BEGIN Data shown

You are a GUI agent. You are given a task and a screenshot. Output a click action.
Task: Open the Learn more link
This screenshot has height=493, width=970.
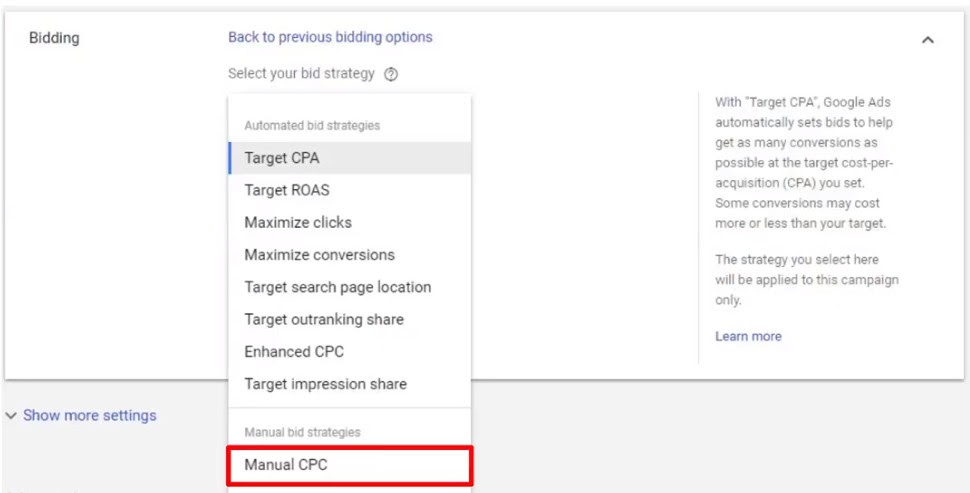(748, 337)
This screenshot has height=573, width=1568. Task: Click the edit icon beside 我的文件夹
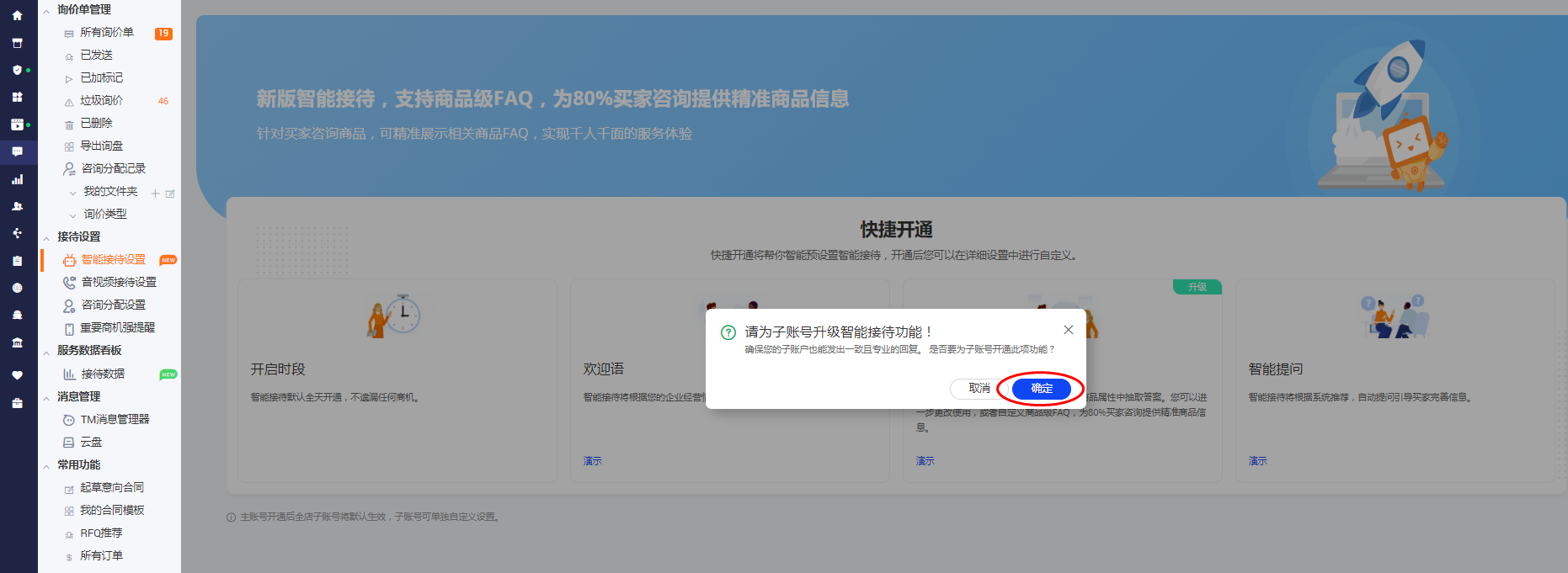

END Data shown
BEGIN Data shown

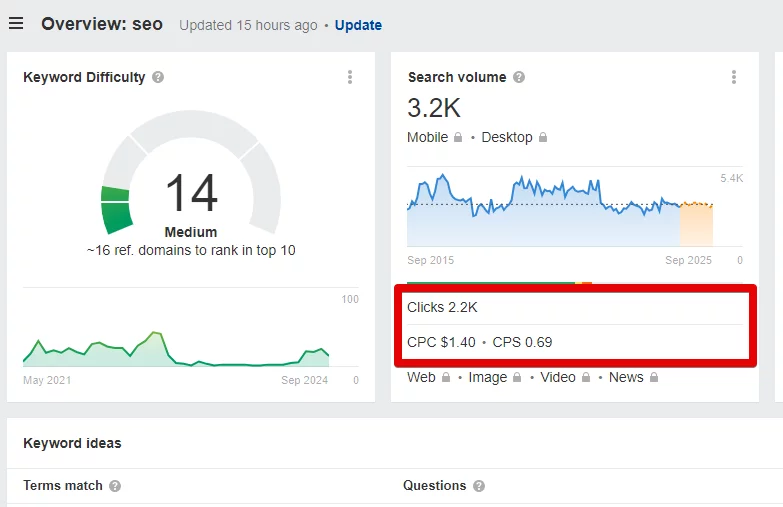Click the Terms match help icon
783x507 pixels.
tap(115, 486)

END Data shown

In the listing above, find the line with "This screenshot has height=493, width=970." and the line with "This screenshot has height=573, width=1568.". Output both, plus every line between them, and no pictures.

**Solution to the exercise:**
This screenshot has height=493, width=970.
(748, 337)
This screenshot has height=573, width=1568. Task: Click the edit icon beside 我的文件夹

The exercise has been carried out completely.